The extraordinary times we are living through with Covid-19 have, quite rightly, called for equally extraordinary measures to contain the spread of the virus. Measures we thought we would never again see in our country — army personnel in the streets, curfews and even surveillance of our movements and communications — have become commonplace.
We, the people, were prepared to give up many of the freedoms and rights we take for granted for the greater good, for all of us to survive the pandemic. These are extraordinary times, we told ourselves, and all of us needed to make extraordinary sacrifices for the sake of our country and our fellow citizens.
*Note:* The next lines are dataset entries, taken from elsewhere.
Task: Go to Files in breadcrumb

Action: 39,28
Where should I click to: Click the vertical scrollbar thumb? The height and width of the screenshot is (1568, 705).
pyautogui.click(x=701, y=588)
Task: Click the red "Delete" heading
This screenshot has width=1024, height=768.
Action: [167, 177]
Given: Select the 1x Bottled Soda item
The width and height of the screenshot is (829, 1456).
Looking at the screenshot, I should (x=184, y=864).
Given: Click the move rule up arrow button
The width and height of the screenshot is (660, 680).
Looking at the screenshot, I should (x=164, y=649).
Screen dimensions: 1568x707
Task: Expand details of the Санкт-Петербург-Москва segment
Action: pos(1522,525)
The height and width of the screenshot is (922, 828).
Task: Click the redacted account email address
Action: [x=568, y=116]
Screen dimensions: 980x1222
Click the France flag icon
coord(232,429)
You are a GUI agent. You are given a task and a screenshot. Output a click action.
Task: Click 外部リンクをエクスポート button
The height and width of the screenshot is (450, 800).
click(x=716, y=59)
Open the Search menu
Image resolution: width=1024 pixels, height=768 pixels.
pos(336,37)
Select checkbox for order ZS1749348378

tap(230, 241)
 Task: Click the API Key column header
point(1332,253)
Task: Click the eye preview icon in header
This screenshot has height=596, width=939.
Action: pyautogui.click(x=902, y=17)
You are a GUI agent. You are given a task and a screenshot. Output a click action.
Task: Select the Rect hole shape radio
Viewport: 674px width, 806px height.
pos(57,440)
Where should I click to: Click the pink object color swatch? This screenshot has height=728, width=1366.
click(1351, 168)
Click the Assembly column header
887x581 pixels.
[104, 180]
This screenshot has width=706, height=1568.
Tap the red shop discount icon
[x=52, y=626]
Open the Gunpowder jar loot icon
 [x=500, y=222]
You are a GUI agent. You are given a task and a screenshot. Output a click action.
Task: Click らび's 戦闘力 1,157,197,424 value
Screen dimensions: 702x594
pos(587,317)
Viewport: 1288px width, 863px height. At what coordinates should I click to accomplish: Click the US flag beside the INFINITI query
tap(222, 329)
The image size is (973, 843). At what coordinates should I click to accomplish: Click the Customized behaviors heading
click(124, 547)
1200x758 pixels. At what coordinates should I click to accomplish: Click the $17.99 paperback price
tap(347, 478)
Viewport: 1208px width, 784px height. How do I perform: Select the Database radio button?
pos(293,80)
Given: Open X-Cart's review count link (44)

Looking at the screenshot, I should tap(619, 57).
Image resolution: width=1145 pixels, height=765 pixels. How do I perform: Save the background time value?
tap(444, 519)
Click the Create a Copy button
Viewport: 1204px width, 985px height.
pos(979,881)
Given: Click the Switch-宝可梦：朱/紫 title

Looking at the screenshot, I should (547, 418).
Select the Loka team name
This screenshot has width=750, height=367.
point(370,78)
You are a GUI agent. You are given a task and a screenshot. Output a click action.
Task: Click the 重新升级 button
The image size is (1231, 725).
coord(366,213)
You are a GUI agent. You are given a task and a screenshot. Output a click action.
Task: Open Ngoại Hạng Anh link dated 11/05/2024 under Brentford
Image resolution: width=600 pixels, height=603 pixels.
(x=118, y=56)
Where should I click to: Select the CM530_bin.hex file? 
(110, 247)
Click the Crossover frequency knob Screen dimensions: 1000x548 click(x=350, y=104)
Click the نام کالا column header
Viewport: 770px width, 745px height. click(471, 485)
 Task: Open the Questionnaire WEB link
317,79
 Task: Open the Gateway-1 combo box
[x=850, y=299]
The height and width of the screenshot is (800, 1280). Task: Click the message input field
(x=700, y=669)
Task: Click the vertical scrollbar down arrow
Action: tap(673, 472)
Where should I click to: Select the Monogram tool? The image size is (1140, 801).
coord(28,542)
It is, however, always useful as we complete the three weeks of our first lockdown to remind ourselves that these freedoms we fought for — the rights that are enshrined in our bill of rights and which suffuse our entire constitution — are sacrosanct. In times of major stress in societies, here and elsewhere, the temptation to discard these most fundamental of rights is at its highest.
It is already clear that the war to defeat the coronavirus will test our leaders’ commitment to these rights. It is a time when the use of the army and its might will most tempt many of our leaders to think: "Hey! Maybe things should always be this way." We must guard against such temptations. We are not a military or police state.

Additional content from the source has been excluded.